In short, laughter helps us to regulate our nervous system and move from our fight-flight response (stress) to our rest-digest (relaxed) response. Physiologically, through sound, movement, breathing and community, laughter like yoga, stimulates our vagus nerve, the nerve most closely associated with emotional regulation.
So back to April Fool’s Day.
Try as I might, I can’t find a widely accepted origin story for this tradition. The most common seems to be that it aligns to the shifting of calendars in the 16th Century with those not following the new calendars being considered ‘fools’. But as with laughter, the tradition is found across the world.

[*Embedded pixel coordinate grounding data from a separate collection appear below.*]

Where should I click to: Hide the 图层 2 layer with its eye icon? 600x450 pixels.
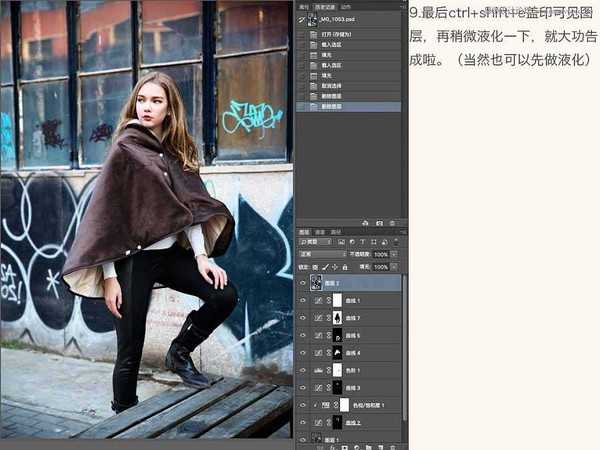coord(303,284)
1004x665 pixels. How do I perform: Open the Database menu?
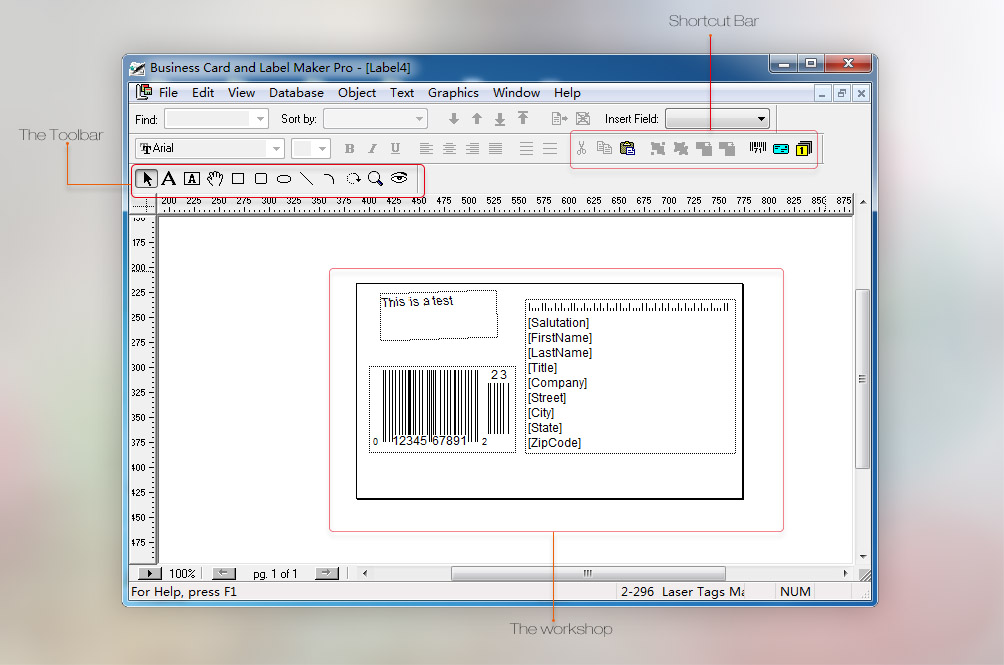[296, 93]
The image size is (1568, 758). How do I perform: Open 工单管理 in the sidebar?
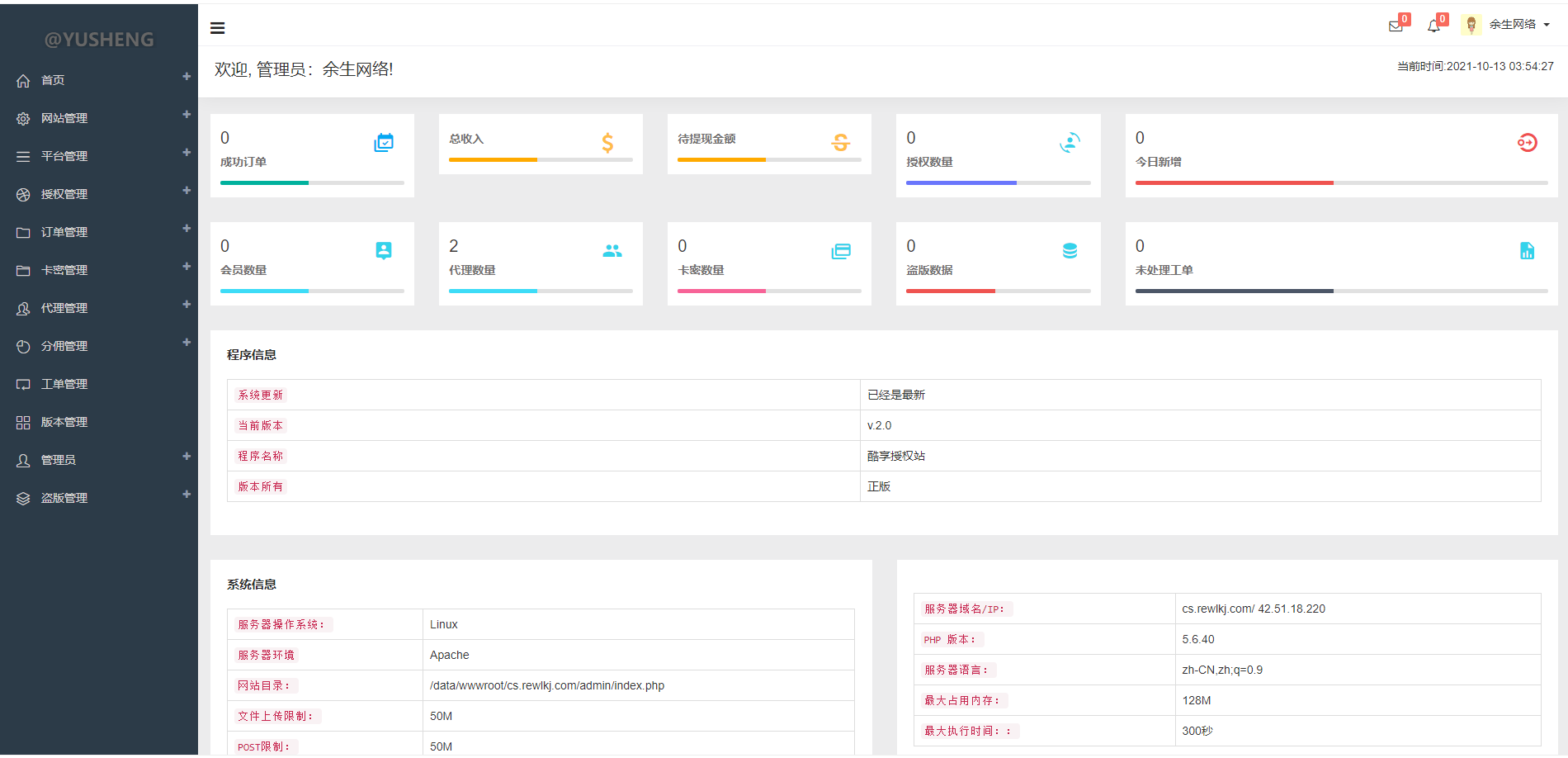[64, 384]
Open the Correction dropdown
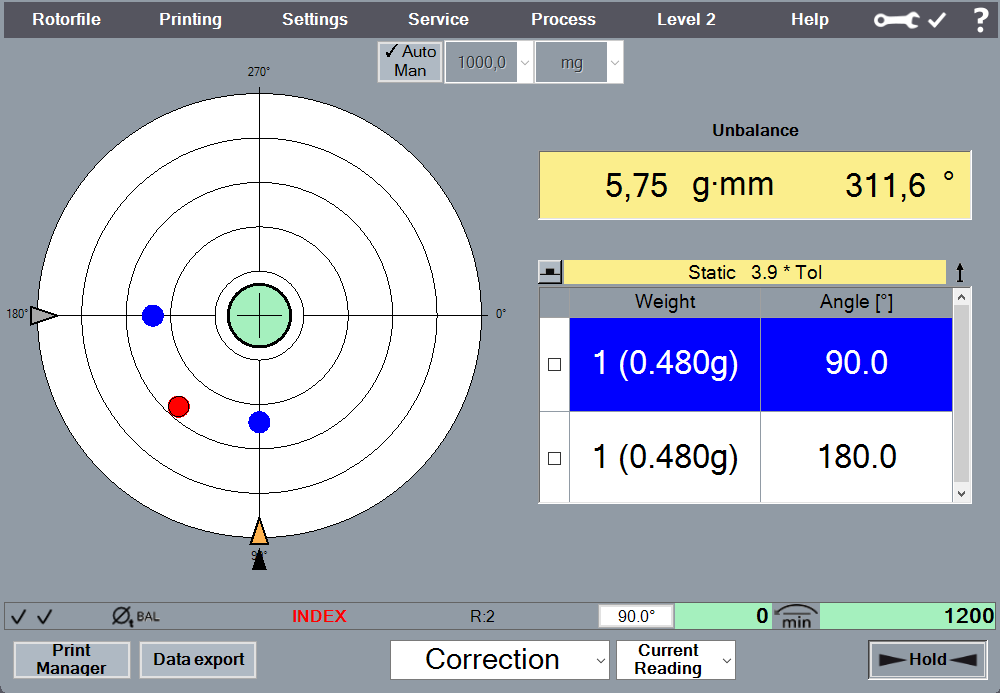Screen dimensions: 1000x693 click(500, 660)
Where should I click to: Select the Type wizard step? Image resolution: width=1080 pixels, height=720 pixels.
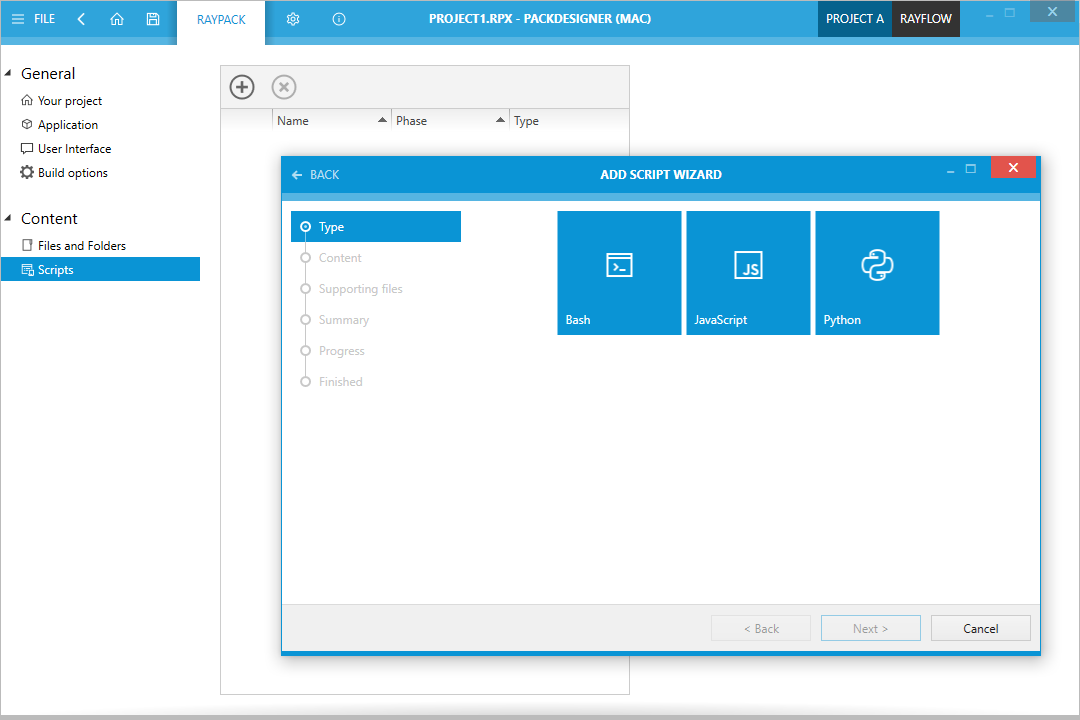[x=376, y=227]
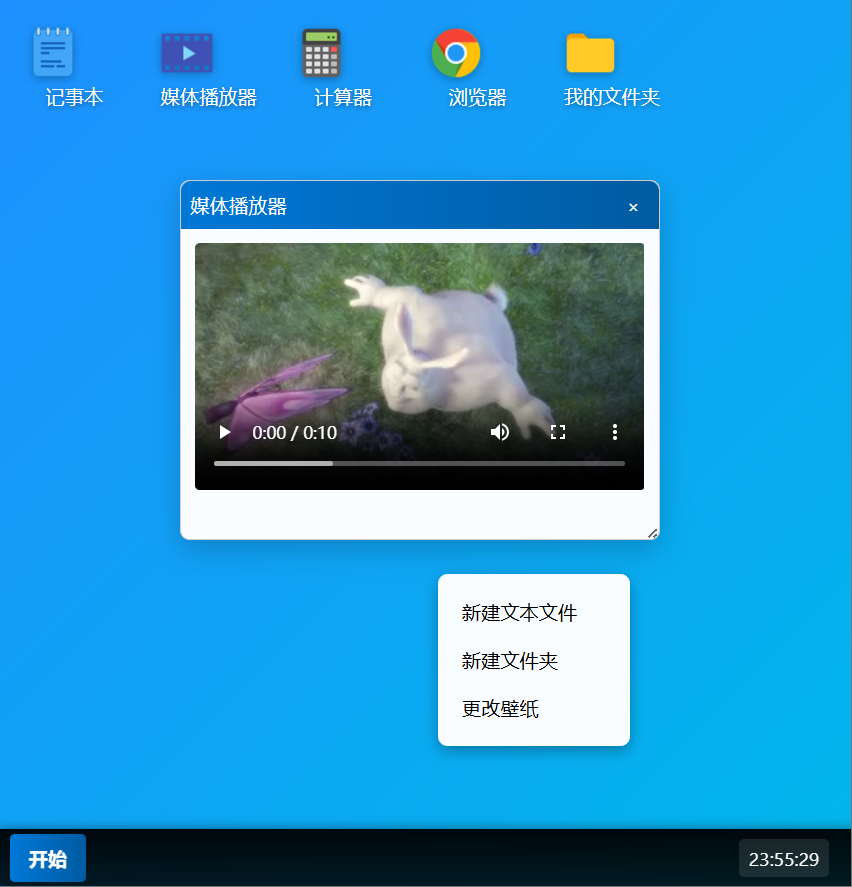Open the video's three-dot more options menu
Viewport: 852px width, 887px height.
(x=615, y=432)
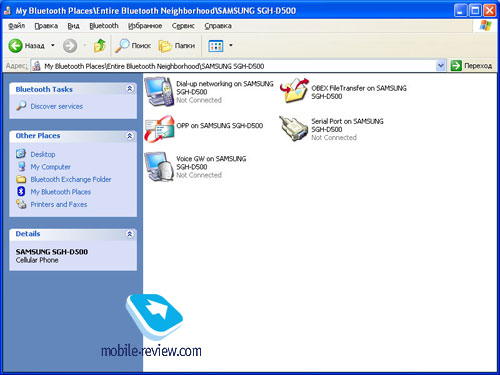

So too is the character of The Fool. In Tarot, the Fool is not about silliness but more about being able to see beyond logical thought, delving inside ourselves to find the wisdom within. Perhaps to be able to poke a little fun at life’s illusions, seeing them for what they are. The Fool is about optimism and freedom, as we would say, thinking outside the box.
So if we must Spring clean, clear out our old ways to embrace the new, to grow, then why not do it with a little light heartedness and humour? It seems after all, there is wisdom in laughter. And just a little wisdom in our inner Fool as well.